### ASSIGNMENT
Repeat the data below in full and exactly.

(Saved data entries)
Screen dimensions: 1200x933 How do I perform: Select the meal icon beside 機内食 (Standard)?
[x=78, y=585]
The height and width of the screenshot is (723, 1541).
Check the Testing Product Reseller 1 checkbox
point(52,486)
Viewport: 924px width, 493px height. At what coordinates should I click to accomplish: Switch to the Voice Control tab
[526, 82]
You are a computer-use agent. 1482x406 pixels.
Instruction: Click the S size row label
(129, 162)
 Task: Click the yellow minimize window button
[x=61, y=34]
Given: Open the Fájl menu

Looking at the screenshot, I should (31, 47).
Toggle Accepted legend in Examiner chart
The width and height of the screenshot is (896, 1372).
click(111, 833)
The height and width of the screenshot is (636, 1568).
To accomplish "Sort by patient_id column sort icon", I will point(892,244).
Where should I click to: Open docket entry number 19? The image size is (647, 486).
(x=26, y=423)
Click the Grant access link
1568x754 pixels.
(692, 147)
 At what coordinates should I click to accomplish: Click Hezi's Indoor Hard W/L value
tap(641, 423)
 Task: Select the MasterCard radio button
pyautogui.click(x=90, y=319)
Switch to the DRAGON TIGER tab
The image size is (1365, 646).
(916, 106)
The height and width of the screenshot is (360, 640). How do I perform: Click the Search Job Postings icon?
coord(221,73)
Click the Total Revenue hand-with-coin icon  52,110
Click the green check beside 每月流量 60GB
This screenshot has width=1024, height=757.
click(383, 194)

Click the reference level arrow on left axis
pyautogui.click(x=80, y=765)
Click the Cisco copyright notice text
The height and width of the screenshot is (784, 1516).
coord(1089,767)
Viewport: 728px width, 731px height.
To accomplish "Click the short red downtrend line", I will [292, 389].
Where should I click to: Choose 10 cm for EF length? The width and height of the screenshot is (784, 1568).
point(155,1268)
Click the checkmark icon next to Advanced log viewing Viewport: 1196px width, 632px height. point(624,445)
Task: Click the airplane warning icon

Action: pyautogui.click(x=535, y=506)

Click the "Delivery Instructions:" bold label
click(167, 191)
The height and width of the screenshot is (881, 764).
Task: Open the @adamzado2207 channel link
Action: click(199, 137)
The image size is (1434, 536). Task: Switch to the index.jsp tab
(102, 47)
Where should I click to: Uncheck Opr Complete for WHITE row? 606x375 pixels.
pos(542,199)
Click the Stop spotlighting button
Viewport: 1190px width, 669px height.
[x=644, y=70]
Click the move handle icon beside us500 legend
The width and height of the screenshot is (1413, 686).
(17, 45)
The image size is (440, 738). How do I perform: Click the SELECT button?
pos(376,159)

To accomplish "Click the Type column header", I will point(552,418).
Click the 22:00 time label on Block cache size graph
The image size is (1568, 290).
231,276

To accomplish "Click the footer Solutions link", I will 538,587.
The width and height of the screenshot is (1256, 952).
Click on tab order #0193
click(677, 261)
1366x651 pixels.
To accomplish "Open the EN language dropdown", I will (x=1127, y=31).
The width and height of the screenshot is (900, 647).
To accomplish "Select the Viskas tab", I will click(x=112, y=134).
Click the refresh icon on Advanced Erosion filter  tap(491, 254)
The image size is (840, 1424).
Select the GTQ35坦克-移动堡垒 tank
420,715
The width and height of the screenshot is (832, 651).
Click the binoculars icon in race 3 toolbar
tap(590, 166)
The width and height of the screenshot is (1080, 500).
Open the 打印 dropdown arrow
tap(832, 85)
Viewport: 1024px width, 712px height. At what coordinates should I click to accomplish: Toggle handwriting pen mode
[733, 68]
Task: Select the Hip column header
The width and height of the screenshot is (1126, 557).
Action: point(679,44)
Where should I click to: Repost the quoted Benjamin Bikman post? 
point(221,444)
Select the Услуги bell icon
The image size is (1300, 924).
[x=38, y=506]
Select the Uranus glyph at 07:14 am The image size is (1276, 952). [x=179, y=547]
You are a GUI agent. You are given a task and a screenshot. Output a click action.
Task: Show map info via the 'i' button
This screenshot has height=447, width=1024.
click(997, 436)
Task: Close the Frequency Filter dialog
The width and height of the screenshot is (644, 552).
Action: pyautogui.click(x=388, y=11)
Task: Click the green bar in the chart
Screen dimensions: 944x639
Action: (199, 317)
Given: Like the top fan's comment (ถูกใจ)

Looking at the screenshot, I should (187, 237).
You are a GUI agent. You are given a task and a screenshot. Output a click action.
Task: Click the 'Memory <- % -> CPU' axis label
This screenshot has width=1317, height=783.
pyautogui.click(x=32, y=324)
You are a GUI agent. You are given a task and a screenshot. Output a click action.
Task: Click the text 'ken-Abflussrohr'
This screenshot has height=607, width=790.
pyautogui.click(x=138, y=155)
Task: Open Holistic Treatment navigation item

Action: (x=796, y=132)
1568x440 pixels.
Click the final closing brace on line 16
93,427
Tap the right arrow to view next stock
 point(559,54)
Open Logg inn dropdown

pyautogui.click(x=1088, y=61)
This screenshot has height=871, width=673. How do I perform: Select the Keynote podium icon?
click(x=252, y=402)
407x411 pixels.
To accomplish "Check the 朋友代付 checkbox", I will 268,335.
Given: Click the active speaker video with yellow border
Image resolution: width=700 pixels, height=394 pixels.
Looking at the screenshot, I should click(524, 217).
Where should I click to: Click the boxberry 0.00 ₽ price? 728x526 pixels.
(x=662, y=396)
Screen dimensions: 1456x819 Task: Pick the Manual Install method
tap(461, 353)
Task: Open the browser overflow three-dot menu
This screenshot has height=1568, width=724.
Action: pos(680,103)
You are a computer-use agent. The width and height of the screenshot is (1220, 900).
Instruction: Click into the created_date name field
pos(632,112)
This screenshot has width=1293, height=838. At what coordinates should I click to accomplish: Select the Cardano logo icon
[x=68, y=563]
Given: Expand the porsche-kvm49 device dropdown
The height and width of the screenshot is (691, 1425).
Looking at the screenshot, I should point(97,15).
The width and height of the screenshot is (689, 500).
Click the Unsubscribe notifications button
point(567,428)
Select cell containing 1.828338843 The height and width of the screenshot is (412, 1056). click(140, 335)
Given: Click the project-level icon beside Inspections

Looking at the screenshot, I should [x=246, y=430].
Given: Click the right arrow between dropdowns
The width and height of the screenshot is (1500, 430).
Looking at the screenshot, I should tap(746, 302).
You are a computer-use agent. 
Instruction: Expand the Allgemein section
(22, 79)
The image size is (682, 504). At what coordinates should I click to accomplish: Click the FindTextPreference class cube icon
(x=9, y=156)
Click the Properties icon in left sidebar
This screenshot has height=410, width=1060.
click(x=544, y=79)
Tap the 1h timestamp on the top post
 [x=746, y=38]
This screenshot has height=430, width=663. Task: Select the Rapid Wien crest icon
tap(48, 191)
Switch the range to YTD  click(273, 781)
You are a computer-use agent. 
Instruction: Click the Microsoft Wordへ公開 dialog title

### ANSWER TO THIS EXERCISE
Screen dimensions: 1200x933 How do I perform: Select the meal icon beside 機内食 (Standard)?
[x=78, y=585]
The height and width of the screenshot is (723, 1541).
Check the Testing Product Reseller 1 checkbox
point(52,486)
Viewport: 924px width, 493px height. At what coordinates should I click to accomplish: Switch to the Voice Control tab
[526, 82]
You are a computer-use agent. 1482x406 pixels.
Instruction: Click the S size row label
(129, 162)
 Task: Click the yellow minimize window button
[x=61, y=34]
Given: Open the Fájl menu

Looking at the screenshot, I should (31, 47).
Toggle Accepted legend in Examiner chart
The width and height of the screenshot is (896, 1372).
click(111, 833)
The height and width of the screenshot is (636, 1568).
To accomplish "Sort by patient_id column sort icon", I will point(892,244).
Where should I click to: Open docket entry number 19? The image size is (647, 486).
(x=26, y=423)
Click the Grant access link
1568x754 pixels.
(692, 147)
 At what coordinates should I click to accomplish: Click Hezi's Indoor Hard W/L value
tap(641, 423)
 Task: Select the MasterCard radio button
pyautogui.click(x=90, y=319)
Switch to the DRAGON TIGER tab
The image size is (1365, 646).
(916, 106)
The height and width of the screenshot is (360, 640). How do I perform: Click the Search Job Postings icon?
coord(221,73)
Click the Total Revenue hand-with-coin icon  52,110
Click the green check beside 每月流量 60GB
This screenshot has width=1024, height=757.
click(383, 194)

Click the reference level arrow on left axis
pyautogui.click(x=80, y=765)
Click the Cisco copyright notice text
The height and width of the screenshot is (784, 1516).
coord(1089,767)
Viewport: 728px width, 731px height.
To accomplish "Click the short red downtrend line", I will [292, 389].
Where should I click to: Choose 10 cm for EF length? The width and height of the screenshot is (784, 1568).
point(155,1268)
Click the checkmark icon next to Advanced log viewing Viewport: 1196px width, 632px height. point(624,445)
Task: Click the airplane warning icon

Action: pyautogui.click(x=535, y=506)

Click the "Delivery Instructions:" bold label
click(167, 191)
The height and width of the screenshot is (881, 764).
Task: Open the @adamzado2207 channel link
Action: click(199, 137)
The image size is (1434, 536). Task: Switch to the index.jsp tab
(102, 47)
Where should I click to: Uncheck Opr Complete for WHITE row? 606x375 pixels.
pos(542,199)
Click the Stop spotlighting button
Viewport: 1190px width, 669px height.
[x=644, y=70]
Click the move handle icon beside us500 legend
The width and height of the screenshot is (1413, 686).
(17, 45)
The image size is (440, 738). How do I perform: Click the SELECT button?
pos(376,159)

To accomplish "Click the Type column header", I will point(552,418).
Click the 22:00 time label on Block cache size graph
The image size is (1568, 290).
231,276

To accomplish "Click the footer Solutions link", I will 538,587.
The width and height of the screenshot is (1256, 952).
Click on tab order #0193
click(677, 261)
1366x651 pixels.
To accomplish "Open the EN language dropdown", I will (x=1127, y=31).
The width and height of the screenshot is (900, 647).
To accomplish "Select the Viskas tab", I will click(x=112, y=134).
Click the refresh icon on Advanced Erosion filter  tap(491, 254)
The image size is (840, 1424).
Select the GTQ35坦克-移动堡垒 tank
420,715
The width and height of the screenshot is (832, 651).
Click the binoculars icon in race 3 toolbar
tap(590, 166)
The width and height of the screenshot is (1080, 500).
Open the 打印 dropdown arrow
tap(832, 85)
Viewport: 1024px width, 712px height. At what coordinates should I click to accomplish: Toggle handwriting pen mode
[733, 68]
Task: Select the Hip column header
The width and height of the screenshot is (1126, 557).
Action: point(679,44)
Where should I click to: Repost the quoted Benjamin Bikman post? 
point(221,444)
Select the Услуги bell icon
The image size is (1300, 924).
[x=38, y=506]
Select the Uranus glyph at 07:14 am The image size is (1276, 952). [x=179, y=547]
You are a GUI agent. You are given a task and a screenshot. Output a click action.
Task: Show map info via the 'i' button
This screenshot has height=447, width=1024.
click(997, 436)
Task: Close the Frequency Filter dialog
The width and height of the screenshot is (644, 552).
Action: pyautogui.click(x=388, y=11)
Task: Click the green bar in the chart
Screen dimensions: 944x639
Action: (199, 317)
Given: Like the top fan's comment (ถูกใจ)

Looking at the screenshot, I should (187, 237).
You are a GUI agent. You are given a task and a screenshot. Output a click action.
Task: Click the 'Memory <- % -> CPU' axis label
This screenshot has width=1317, height=783.
pyautogui.click(x=32, y=324)
You are a GUI agent. You are given a task and a screenshot. Output a click action.
Task: Click the text 'ken-Abflussrohr'
This screenshot has height=607, width=790.
pyautogui.click(x=138, y=155)
Task: Open Holistic Treatment navigation item

Action: (x=796, y=132)
1568x440 pixels.
Click the final closing brace on line 16
93,427
Tap the right arrow to view next stock
 point(559,54)
Open Logg inn dropdown

pyautogui.click(x=1088, y=61)
This screenshot has height=871, width=673. How do I perform: Select the Keynote podium icon?
click(x=252, y=402)
407x411 pixels.
To accomplish "Check the 朋友代付 checkbox", I will 268,335.
Given: Click the active speaker video with yellow border
Image resolution: width=700 pixels, height=394 pixels.
Looking at the screenshot, I should click(524, 217).
Where should I click to: Click the boxberry 0.00 ₽ price? 728x526 pixels.
(x=662, y=396)
Screen dimensions: 1456x819 Task: Pick the Manual Install method
tap(461, 353)
Task: Open the browser overflow three-dot menu
This screenshot has height=1568, width=724.
Action: pos(680,103)
You are a computer-use agent. The width and height of the screenshot is (1220, 900).
Instruction: Click into the created_date name field
pos(632,112)
This screenshot has width=1293, height=838. At what coordinates should I click to accomplish: Select the Cardano logo icon
[x=68, y=563]
Given: Expand the porsche-kvm49 device dropdown
The height and width of the screenshot is (691, 1425).
Looking at the screenshot, I should point(97,15).
The width and height of the screenshot is (689, 500).
Click the Unsubscribe notifications button
point(567,428)
Select cell containing 1.828338843 The height and width of the screenshot is (412, 1056). click(140, 335)
Given: Click the project-level icon beside Inspections

Looking at the screenshot, I should [x=246, y=430].
Given: Click the right arrow between dropdowns
The width and height of the screenshot is (1500, 430).
Looking at the screenshot, I should tap(746, 302).
You are a computer-use agent. 
Instruction: Expand the Allgemein section
(22, 79)
The image size is (682, 504). At what coordinates should I click to accomplish: Click the FindTextPreference class cube icon
(x=9, y=156)
Click the Properties icon in left sidebar
This screenshot has height=410, width=1060.
click(x=544, y=79)
Tap the 1h timestamp on the top post
 [x=746, y=38]
This screenshot has height=430, width=663. Task: Select the Rapid Wien crest icon
tap(48, 191)
Switch the range to YTD  click(273, 781)
You are a computer-use agent. 
Instruction: Click the Microsoft Wordへ公開 dialog title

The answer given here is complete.